== Segment start ==

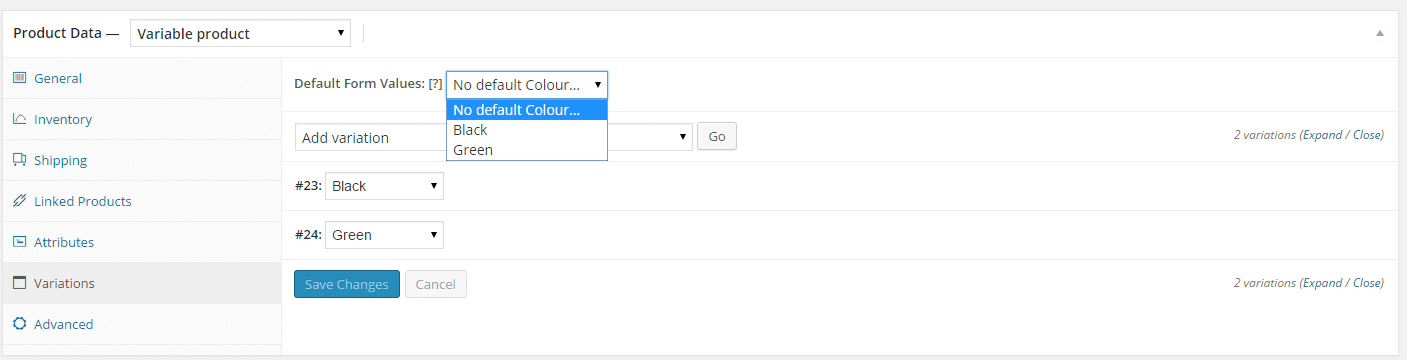Click the Linked Products link icon
The height and width of the screenshot is (360, 1407).
(x=19, y=201)
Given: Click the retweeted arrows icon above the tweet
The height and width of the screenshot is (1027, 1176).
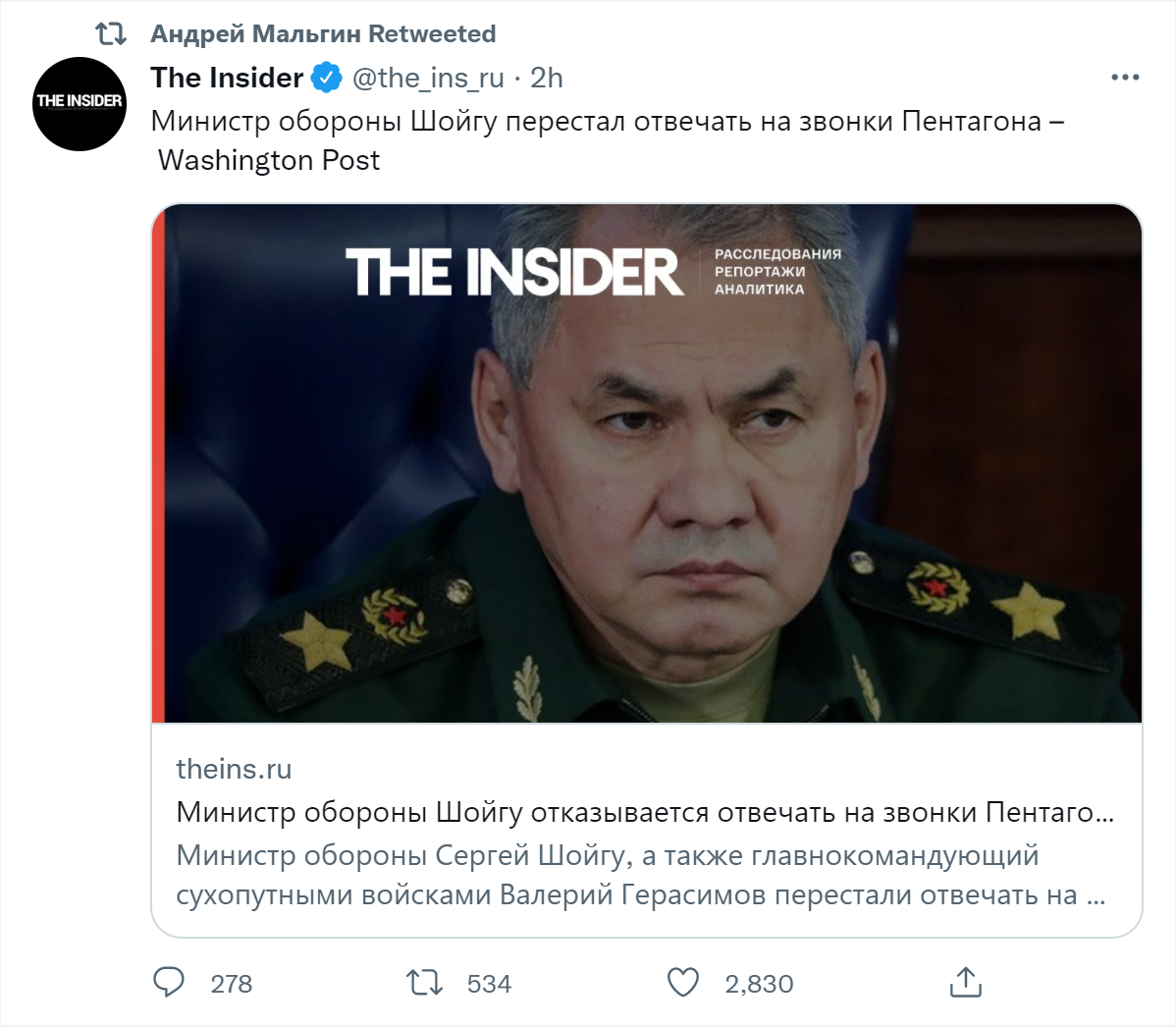Looking at the screenshot, I should pyautogui.click(x=111, y=34).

== Segment end ==

The range to copy runs from the line with "The height and width of the screenshot is (1027, 1176)." to the last line of the entries, both included; copy it exactly and leave out the pictures.

• _TASK ANSWER_:
The height and width of the screenshot is (1027, 1176).
Looking at the screenshot, I should pyautogui.click(x=111, y=34).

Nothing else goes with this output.